Stored data entries
◇ ◇ ◇ ◇

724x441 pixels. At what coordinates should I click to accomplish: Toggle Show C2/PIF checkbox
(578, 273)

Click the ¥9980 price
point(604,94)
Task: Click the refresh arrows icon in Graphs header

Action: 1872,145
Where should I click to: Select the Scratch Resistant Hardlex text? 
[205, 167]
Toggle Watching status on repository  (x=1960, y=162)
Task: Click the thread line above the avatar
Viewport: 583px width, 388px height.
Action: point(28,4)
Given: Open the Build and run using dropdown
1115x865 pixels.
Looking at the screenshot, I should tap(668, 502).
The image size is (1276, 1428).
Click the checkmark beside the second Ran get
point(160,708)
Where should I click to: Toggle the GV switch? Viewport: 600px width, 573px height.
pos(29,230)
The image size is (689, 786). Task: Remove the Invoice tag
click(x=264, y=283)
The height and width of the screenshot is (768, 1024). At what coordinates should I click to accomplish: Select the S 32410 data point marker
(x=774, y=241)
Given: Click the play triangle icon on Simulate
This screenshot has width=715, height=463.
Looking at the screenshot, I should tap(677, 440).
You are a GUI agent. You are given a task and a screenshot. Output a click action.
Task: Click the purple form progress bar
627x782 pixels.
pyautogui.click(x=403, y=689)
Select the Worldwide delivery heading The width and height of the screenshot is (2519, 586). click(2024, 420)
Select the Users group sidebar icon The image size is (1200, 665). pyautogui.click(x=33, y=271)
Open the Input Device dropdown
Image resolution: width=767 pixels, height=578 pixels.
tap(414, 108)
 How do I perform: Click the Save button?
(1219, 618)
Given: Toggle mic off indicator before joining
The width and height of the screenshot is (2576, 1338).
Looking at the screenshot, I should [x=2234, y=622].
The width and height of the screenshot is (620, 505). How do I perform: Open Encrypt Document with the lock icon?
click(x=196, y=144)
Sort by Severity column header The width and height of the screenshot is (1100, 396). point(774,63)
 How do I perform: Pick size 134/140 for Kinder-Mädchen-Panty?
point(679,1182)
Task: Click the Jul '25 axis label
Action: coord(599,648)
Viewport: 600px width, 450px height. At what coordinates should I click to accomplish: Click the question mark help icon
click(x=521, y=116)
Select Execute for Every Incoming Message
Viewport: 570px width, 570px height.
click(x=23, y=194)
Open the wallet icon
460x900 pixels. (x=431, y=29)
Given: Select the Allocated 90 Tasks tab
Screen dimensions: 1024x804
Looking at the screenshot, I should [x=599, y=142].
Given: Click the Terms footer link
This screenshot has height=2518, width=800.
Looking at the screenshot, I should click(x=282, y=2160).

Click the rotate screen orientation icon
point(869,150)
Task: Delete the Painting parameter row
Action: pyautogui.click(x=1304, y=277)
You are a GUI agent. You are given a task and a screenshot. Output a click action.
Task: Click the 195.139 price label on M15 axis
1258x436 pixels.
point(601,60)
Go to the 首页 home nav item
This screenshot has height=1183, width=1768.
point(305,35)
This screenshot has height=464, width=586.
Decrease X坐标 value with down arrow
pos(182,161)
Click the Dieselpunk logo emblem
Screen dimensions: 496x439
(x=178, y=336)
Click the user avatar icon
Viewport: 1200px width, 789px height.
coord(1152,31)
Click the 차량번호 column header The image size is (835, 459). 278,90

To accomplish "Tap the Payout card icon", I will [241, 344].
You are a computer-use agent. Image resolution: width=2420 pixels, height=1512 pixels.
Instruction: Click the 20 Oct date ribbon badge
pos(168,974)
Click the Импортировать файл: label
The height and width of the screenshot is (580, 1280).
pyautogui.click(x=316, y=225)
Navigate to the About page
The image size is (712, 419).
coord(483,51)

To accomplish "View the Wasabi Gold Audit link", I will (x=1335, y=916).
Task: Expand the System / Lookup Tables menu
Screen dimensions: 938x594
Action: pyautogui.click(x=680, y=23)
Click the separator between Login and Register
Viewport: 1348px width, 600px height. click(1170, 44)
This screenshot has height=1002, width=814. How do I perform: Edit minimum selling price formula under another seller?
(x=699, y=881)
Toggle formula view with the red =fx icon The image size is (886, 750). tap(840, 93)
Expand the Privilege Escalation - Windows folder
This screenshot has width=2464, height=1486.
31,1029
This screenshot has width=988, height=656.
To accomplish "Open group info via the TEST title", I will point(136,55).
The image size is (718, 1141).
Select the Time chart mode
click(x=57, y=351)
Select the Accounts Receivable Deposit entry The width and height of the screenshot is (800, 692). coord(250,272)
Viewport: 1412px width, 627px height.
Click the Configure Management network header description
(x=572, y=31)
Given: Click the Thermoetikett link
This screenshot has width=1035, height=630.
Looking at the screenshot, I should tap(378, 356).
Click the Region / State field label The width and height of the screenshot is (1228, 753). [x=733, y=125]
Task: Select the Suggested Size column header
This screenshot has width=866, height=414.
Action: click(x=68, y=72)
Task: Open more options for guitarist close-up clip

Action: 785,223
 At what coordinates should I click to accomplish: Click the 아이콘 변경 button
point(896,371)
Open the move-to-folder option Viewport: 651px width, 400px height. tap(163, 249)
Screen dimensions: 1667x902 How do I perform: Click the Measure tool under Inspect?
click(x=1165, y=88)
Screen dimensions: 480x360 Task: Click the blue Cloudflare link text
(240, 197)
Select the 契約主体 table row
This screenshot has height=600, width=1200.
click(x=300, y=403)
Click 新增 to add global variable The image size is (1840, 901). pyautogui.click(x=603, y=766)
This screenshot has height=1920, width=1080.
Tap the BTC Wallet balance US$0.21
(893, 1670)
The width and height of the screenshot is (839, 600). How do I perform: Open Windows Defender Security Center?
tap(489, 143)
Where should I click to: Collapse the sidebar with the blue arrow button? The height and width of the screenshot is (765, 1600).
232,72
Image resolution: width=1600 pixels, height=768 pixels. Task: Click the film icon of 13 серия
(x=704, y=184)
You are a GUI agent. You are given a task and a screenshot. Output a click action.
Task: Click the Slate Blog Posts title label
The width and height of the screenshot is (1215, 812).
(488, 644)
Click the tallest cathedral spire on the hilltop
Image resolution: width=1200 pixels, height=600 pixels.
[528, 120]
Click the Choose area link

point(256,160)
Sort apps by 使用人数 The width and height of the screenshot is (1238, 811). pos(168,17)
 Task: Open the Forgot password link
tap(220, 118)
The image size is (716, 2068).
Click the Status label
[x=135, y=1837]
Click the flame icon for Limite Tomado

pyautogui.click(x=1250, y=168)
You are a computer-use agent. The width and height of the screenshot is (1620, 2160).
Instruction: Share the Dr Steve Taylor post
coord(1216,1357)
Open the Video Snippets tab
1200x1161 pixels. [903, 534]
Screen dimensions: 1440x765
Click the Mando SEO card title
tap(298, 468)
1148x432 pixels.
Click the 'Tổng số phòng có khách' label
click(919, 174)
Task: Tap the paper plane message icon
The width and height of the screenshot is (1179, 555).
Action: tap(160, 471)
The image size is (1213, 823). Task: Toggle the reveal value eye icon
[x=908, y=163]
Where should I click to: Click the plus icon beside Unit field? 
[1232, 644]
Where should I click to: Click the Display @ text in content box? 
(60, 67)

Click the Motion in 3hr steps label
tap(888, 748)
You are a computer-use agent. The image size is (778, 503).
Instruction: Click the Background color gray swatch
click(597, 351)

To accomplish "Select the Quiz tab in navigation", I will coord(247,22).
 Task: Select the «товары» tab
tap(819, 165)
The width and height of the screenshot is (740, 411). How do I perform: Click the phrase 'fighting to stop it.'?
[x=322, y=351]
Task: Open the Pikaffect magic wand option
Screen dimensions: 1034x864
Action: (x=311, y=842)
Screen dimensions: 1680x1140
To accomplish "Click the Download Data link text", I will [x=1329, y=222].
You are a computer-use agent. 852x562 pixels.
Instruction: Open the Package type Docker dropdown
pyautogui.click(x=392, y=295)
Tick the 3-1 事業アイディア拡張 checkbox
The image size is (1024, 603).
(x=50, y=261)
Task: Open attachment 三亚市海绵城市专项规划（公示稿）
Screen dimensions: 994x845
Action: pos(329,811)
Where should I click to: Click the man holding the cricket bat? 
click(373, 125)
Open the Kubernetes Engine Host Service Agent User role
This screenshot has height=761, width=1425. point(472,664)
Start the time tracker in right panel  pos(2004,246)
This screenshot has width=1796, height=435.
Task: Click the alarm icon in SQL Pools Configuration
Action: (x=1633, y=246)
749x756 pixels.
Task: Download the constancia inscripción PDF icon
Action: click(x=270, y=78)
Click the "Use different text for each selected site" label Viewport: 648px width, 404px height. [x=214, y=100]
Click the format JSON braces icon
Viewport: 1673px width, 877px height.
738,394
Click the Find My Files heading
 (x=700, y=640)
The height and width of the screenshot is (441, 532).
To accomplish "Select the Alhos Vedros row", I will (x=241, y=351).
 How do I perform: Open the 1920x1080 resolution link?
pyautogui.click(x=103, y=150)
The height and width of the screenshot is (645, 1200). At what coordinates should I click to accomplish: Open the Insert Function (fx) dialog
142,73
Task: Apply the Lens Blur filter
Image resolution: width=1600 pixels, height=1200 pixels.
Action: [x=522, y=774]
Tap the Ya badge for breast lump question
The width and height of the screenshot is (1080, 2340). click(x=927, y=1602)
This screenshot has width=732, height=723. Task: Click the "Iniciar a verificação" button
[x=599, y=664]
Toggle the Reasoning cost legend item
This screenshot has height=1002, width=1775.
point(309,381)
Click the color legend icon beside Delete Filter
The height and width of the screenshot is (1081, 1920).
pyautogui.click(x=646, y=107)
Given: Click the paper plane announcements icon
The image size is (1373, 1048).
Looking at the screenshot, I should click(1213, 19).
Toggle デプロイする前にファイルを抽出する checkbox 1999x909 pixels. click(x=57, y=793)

◇ ◇ ◇ ◇

PROBLEM TO WORK ON — All lines above between those holding "Select the Users" and "This screenshot has height=464, width=586.", inclusive, must be set down unchanged, and no other line may be included.

OUTPUT OF THE EXERCISE —
Select the Users group sidebar icon The image size is (1200, 665). pyautogui.click(x=33, y=271)
Open the Input Device dropdown
Image resolution: width=767 pixels, height=578 pixels.
tap(414, 108)
 How do I perform: Click the Save button?
(1219, 618)
Given: Toggle mic off indicator before joining
The width and height of the screenshot is (2576, 1338).
Looking at the screenshot, I should [x=2234, y=622].
The width and height of the screenshot is (620, 505). How do I perform: Open Encrypt Document with the lock icon?
click(x=196, y=144)
Sort by Severity column header The width and height of the screenshot is (1100, 396). point(774,63)
 How do I perform: Pick size 134/140 for Kinder-Mädchen-Panty?
point(679,1182)
Task: Click the Jul '25 axis label
Action: coord(599,648)
Viewport: 600px width, 450px height. At what coordinates should I click to accomplish: Click the question mark help icon
click(x=521, y=116)
Select Execute for Every Incoming Message
Viewport: 570px width, 570px height.
click(x=23, y=194)
Open the wallet icon
460x900 pixels. (x=431, y=29)
Given: Select the Allocated 90 Tasks tab
Screen dimensions: 1024x804
Looking at the screenshot, I should [x=599, y=142].
Given: Click the Terms footer link
This screenshot has height=2518, width=800.
Looking at the screenshot, I should click(x=282, y=2160).

Click the rotate screen orientation icon
point(869,150)
Task: Delete the Painting parameter row
Action: pyautogui.click(x=1304, y=277)
You are a GUI agent. You are given a task and a screenshot. Output a click action.
Task: Click the 195.139 price label on M15 axis
1258x436 pixels.
point(601,60)
Go to the 首页 home nav item
This screenshot has height=1183, width=1768.
point(305,35)
This screenshot has height=464, width=586.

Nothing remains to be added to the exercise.